::: Dataset extract

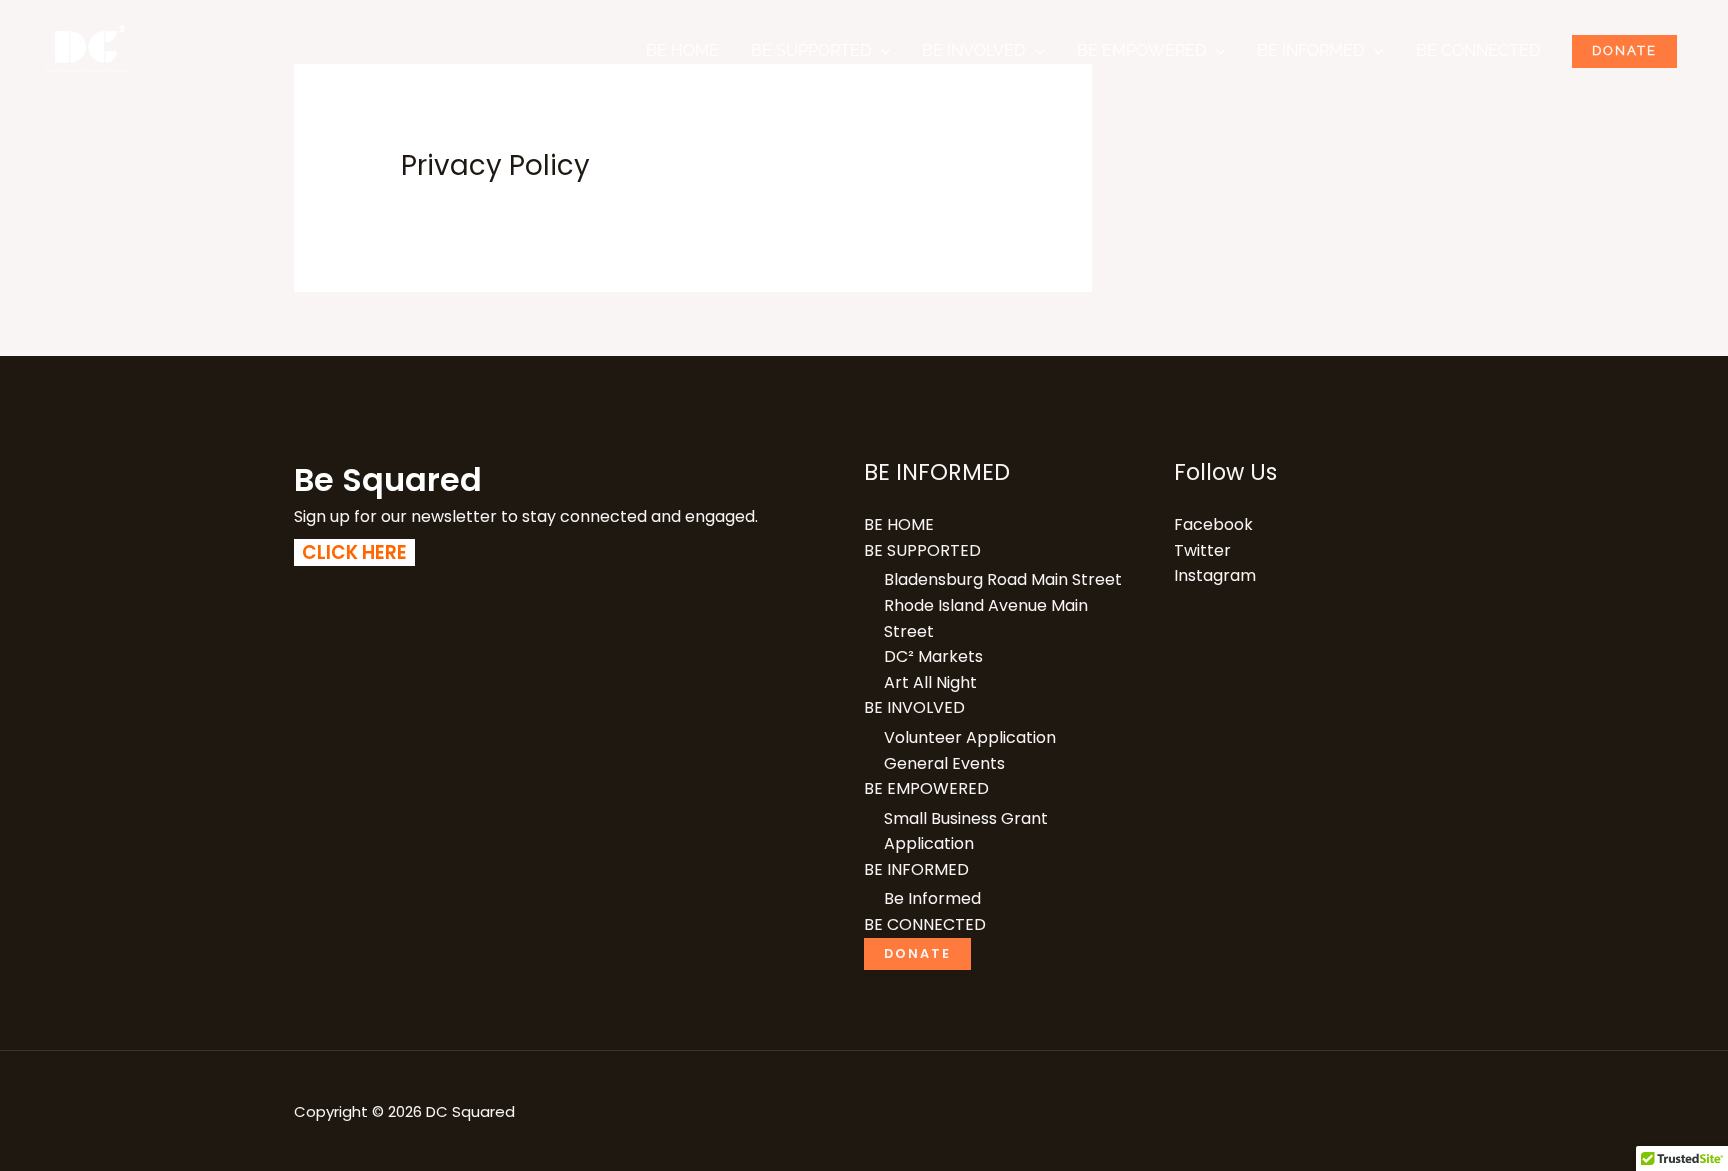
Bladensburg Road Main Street (1003, 579)
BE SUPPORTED (811, 50)
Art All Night (930, 682)
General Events (944, 763)
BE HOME (682, 50)
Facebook (1213, 524)
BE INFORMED (1310, 50)
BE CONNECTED (1478, 50)
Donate (1624, 50)
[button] (881, 51)
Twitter (1202, 550)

::::::

◆ What to work on: Once you find the line containing "BE SUPPORTED (811, 50)", copy it and every line after it through the end of the records, exactly as they stand.

◆ The completed task:
BE SUPPORTED (811, 50)
Art All Night (930, 682)
General Events (944, 763)
BE HOME (682, 50)
Facebook (1213, 524)
BE INFORMED (1310, 50)
BE CONNECTED (1478, 50)
Donate (1624, 50)
[button] (881, 51)
Twitter (1202, 550)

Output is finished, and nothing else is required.